__Request__
Please give the lines of the records between the line holding "How do I perform: Open" and the line holding "[x=167, y=126]", inclusive, as a JSON list of strings with one string per line and blank lines left out.

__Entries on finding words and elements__
— START —

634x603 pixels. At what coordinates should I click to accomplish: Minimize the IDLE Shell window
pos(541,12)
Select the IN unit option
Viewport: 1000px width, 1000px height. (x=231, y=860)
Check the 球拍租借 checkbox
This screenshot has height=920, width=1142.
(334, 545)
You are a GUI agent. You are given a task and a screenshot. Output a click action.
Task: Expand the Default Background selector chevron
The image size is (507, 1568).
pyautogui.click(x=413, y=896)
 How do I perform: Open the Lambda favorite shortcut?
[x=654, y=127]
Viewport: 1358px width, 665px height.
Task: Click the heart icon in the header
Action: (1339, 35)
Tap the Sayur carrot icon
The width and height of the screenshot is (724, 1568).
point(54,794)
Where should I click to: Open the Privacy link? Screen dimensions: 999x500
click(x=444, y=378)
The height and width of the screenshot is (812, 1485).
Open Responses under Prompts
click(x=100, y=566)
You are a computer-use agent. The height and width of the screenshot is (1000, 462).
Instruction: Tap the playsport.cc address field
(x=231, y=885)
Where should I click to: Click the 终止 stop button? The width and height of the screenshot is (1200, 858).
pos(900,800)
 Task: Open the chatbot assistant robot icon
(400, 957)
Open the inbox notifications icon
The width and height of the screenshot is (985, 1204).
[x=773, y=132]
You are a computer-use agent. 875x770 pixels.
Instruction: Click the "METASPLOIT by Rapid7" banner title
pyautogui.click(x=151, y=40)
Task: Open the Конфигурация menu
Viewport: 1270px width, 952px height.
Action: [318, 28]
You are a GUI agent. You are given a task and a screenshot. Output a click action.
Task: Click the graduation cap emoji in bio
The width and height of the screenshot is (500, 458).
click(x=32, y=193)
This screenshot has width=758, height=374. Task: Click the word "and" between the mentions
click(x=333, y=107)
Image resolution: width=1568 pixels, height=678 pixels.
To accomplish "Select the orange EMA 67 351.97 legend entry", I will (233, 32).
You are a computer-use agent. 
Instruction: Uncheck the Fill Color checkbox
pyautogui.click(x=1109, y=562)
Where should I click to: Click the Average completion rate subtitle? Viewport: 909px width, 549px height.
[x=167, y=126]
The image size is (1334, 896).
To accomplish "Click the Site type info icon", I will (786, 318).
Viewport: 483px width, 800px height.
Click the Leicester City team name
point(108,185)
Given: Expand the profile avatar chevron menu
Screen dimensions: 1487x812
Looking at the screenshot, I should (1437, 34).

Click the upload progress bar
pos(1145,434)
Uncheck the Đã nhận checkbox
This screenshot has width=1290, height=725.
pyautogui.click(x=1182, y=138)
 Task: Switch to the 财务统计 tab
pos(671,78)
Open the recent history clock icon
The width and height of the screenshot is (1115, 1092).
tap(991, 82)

— END —

__The solution__
[
  " How do I perform: Open the Lambda favorite shortcut?",
  "[x=654, y=127]",
  "Viewport: 1358px width, 665px height.",
  "Task: Click the heart icon in the header",
  "Action: (1339, 35)",
  "Tap the Sayur carrot icon",
  "The width and height of the screenshot is (724, 1568).",
  "point(54,794)",
  "Where should I click to: Open the Privacy link? Screen dimensions: 999x500",
  "click(x=444, y=378)",
  "The height and width of the screenshot is (812, 1485).",
  "Open Responses under Prompts",
  "click(x=100, y=566)",
  "You are a computer-use agent. The height and width of the screenshot is (1000, 462).",
  "Instruction: Tap the playsport.cc address field",
  "(x=231, y=885)",
  "Where should I click to: Click the 终止 stop button? The width and height of the screenshot is (1200, 858).",
  "pos(900,800)",
  " Task: Open the chatbot assistant robot icon",
  "(400, 957)",
  "Open the inbox notifications icon",
  "The width and height of the screenshot is (985, 1204).",
  "[x=773, y=132]",
  "You are a computer-use agent. 875x770 pixels.",
  "Instruction: Click the \"METASPLOIT by Rapid7\" banner title",
  "pyautogui.click(x=151, y=40)",
  "Task: Open the Конфигурация menu",
  "Viewport: 1270px width, 952px height.",
  "Action: [318, 28]",
  "You are a GUI agent. You are given a task and a screenshot. Output a click action.",
  "Task: Click the graduation cap emoji in bio",
  "The width and height of the screenshot is (500, 458).",
  "click(x=32, y=193)",
  "This screenshot has width=758, height=374. Task: Click the word \"and\" between the mentions",
  "click(x=333, y=107)",
  "Image resolution: width=1568 pixels, height=678 pixels.",
  "To accomplish \"Select the orange EMA 67 351.97 legend entry\", I will (233, 32).",
  "You are a computer-use agent. ",
  "Instruction: Uncheck the Fill Color checkbox",
  "pyautogui.click(x=1109, y=562)",
  "Where should I click to: Click the Average completion rate subtitle? Viewport: 909px width, 549px height.",
  "[x=167, y=126]"
]